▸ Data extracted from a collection
-- start --

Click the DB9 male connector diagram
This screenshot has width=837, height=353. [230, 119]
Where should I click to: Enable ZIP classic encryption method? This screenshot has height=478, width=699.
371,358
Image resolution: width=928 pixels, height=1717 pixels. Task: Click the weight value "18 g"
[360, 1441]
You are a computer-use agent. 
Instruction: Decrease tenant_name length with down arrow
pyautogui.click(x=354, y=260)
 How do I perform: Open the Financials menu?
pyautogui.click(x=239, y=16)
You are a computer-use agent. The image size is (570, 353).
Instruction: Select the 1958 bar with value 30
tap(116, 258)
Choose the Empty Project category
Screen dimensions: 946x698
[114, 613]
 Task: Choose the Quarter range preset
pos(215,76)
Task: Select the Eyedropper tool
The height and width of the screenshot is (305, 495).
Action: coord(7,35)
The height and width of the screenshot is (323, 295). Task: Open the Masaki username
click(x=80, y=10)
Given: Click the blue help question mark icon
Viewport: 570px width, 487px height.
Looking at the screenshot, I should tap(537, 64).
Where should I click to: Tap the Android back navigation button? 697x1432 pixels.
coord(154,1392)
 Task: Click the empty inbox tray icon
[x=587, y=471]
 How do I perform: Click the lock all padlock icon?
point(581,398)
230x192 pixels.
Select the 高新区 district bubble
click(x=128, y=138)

-- end --

▸ Directive
Copy the items above line for line, with nothing changed.

▸ Response for this exercise
Click the DB9 male connector diagram
This screenshot has width=837, height=353. [230, 119]
Where should I click to: Enable ZIP classic encryption method? This screenshot has height=478, width=699.
371,358
Image resolution: width=928 pixels, height=1717 pixels. Task: Click the weight value "18 g"
[360, 1441]
You are a computer-use agent. 
Instruction: Decrease tenant_name length with down arrow
pyautogui.click(x=354, y=260)
 How do I perform: Open the Financials menu?
pyautogui.click(x=239, y=16)
You are a computer-use agent. The image size is (570, 353).
Instruction: Select the 1958 bar with value 30
tap(116, 258)
Choose the Empty Project category
Screen dimensions: 946x698
[114, 613]
 Task: Choose the Quarter range preset
pos(215,76)
Task: Select the Eyedropper tool
The height and width of the screenshot is (305, 495).
Action: coord(7,35)
The height and width of the screenshot is (323, 295). Task: Open the Masaki username
click(x=80, y=10)
Given: Click the blue help question mark icon
Viewport: 570px width, 487px height.
Looking at the screenshot, I should tap(537, 64).
Where should I click to: Tap the Android back navigation button? 697x1432 pixels.
coord(154,1392)
 Task: Click the empty inbox tray icon
[x=587, y=471]
 How do I perform: Click the lock all padlock icon?
point(581,398)
230x192 pixels.
Select the 高新区 district bubble
click(x=128, y=138)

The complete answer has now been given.